8. Psychoacoustics (Perception Layer) · Concept 17 of 18
Mel Scale
A way of measuring pitch based on how far apart pitches actually sound to people, not the raw numbers.
The green-to-purple curve bends a flat Hz ruler into perceived pitch: linear low down, squashed up high, anchored at 1000 Hz = 1000 mel.
What it is
A pitch ruler re-spaced so that equal steps sound equally far apart to human ears, not to a physics meter.
Key facts
Anchor: 1000 Hz is defined as exactly 1000 mels.
Standard formula (O'Shaughnessy): m = 2595 x log10(1 + f/700). m = mels, f = Hz, 700 = corner frequency in Hz, 2595 = scaling constant.
Reverse: f = 700 x (10^(m/2595) - 1), turning mels back into Hz.
Below ~1000 Hz the scale is roughly LINEAR with Hz; above ~1000 Hz it goes LOGARITHMIC (ever-bigger Hz jumps per pitch step).
Worked numbers: 100 Hz approximately 150 mel; 1000 Hz = 1000 mel; 2000 Hz approximately 1521 mel; 4000 Hz approximately 2146 mel; 8000 Hz approximately 2840 mel.
Doubling Hz does NOT double mels: 1000 to 2000 Hz adds only about 521 mels, not 1000.
Word 'mel' comes from 'melody'; introduced by Stevens, Volkmann and Newman in 1937.
Mel filterbanks (triangular filters evenly spaced in mels) are the front end of MFCCs, the standard speech-recognition features.
Typical mel filterbank: 26 to 40 triangular filters across 0 Hz to Nyquist (e.g. 8 kHz at 16 kHz sample rate).
Cousins: Bark scale (24 critical bands) and ERB scale do similar perceptual re-spacing; human hearing 20 Hz to 20 kHz.
How it works
Take a frequency in Hz (the physical pitch).
Feed it into m = 2595 x log10(1 + f/700) to get mels.
Low frequencies map almost 1:1; high frequencies get compressed.
Lay filters or analysis bands evenly along the MEL ruler.
Convert back with f = 700 x (10^(m/2595) - 1) when you need Hz again.

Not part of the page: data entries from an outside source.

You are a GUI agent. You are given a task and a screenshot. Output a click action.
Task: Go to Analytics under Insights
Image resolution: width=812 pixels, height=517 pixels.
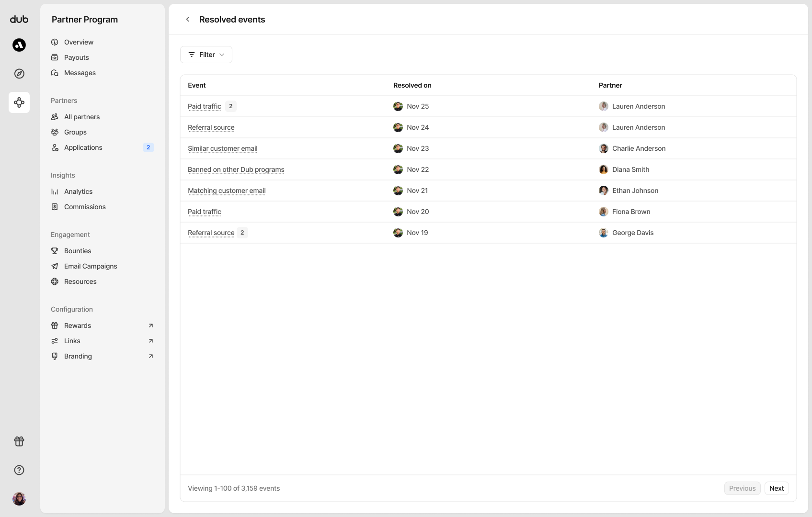coord(78,191)
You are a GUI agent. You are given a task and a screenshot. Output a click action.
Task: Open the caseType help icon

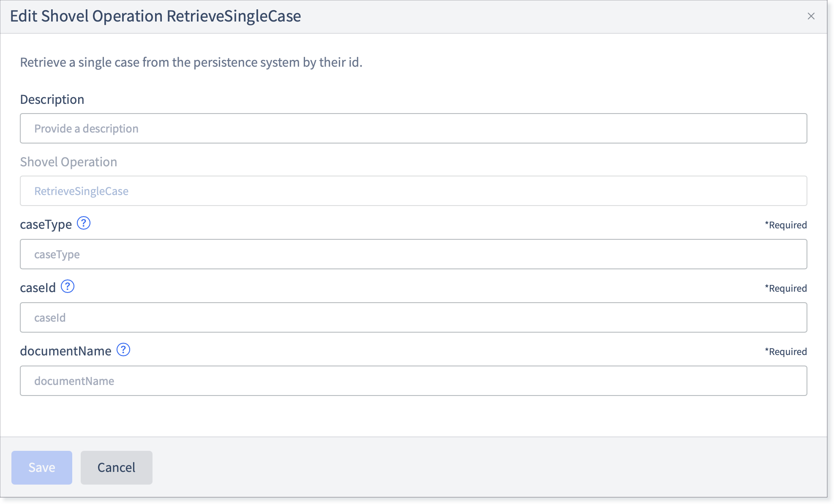point(84,223)
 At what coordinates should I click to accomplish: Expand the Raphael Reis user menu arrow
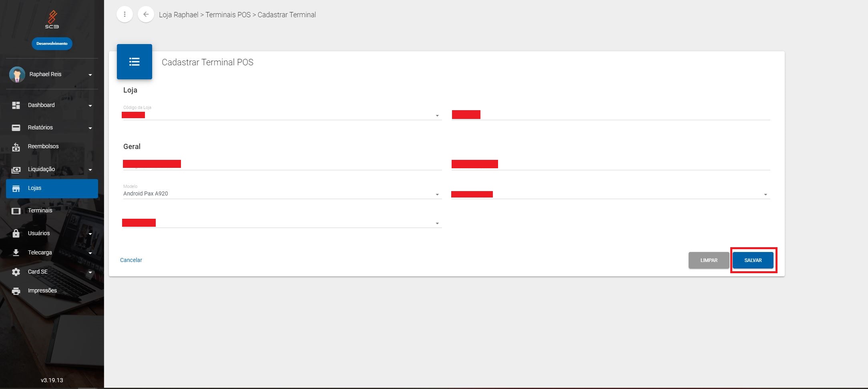tap(90, 75)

Result: the machine carves up sound the way ears judge pitch distance.
Real examples
MFCCs in Siri, Alexa and Zoom noise-reduction all start with a mel filterbank.
Music apps like Shazam and auto-tune lean on perceptual pitch spacing.
Spectrogram displays in iZotope RX offer a 'mel' or log view to match hearing.
Voice biometrics and speaker ID extract mel features.
ML audio models (speech-to-text, sound classifiers) train on mel spectrograms.
How it helps in live sound
EQ by ear with log-spaced bands: one 1/3-octave GEQ step feels like a constant mel jump, so sweep evenly across the band.
Notch low-mid mud (200-500 Hz) finely, but treat 2k-8k harshness in bigger Hz chunks since ears resolve highs coarsely.
On RTA / analyser apps, switch the X-axis to LOG or mel, not linear, so the picture matches what you hear.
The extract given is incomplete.